▶ [Directions]: Please return all of the records verbatim, with the pictures omitted.

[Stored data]
■ ■ ■

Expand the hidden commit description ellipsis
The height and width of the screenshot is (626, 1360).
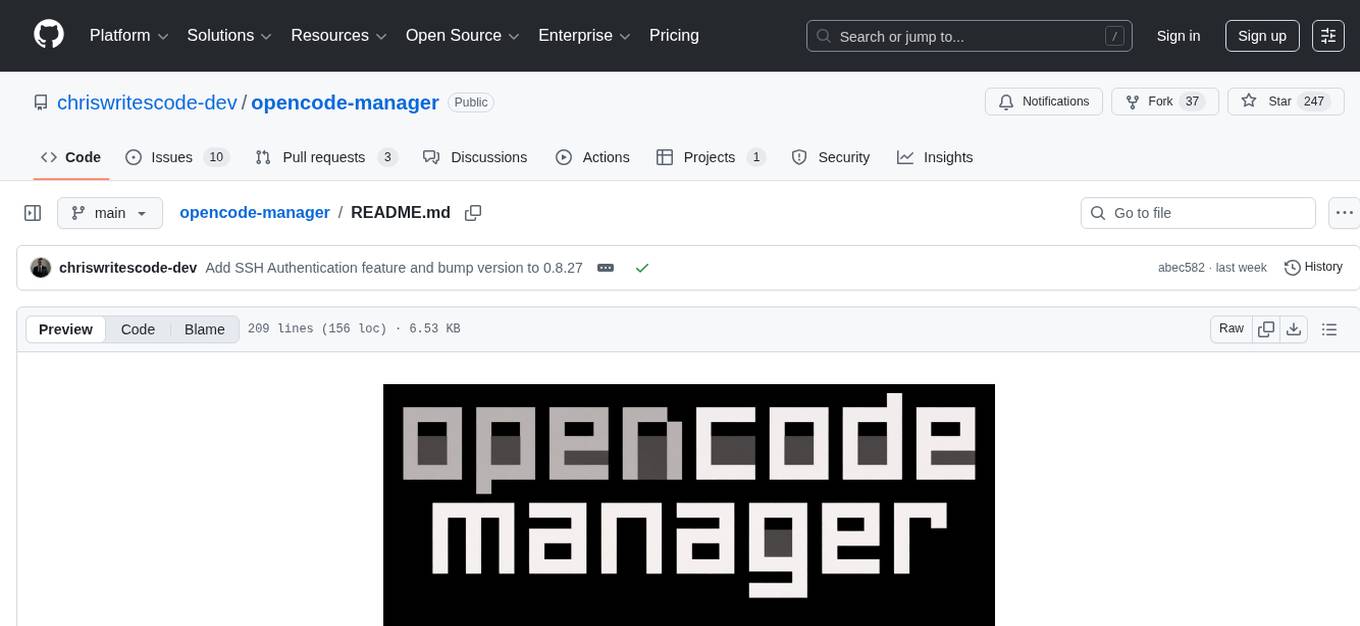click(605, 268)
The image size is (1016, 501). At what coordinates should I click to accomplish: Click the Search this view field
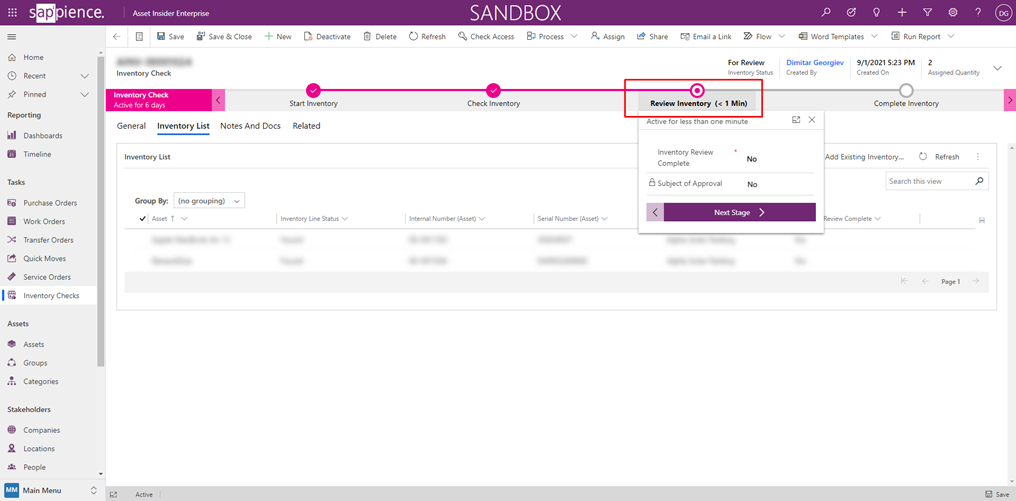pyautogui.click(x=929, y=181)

■ ■ ■

▶ [Solution below]:
Expand the hidden commit description ellipsis
The height and width of the screenshot is (626, 1360).
click(605, 268)
The image size is (1016, 501). At what coordinates should I click to accomplish: Click the Search this view field
pyautogui.click(x=929, y=181)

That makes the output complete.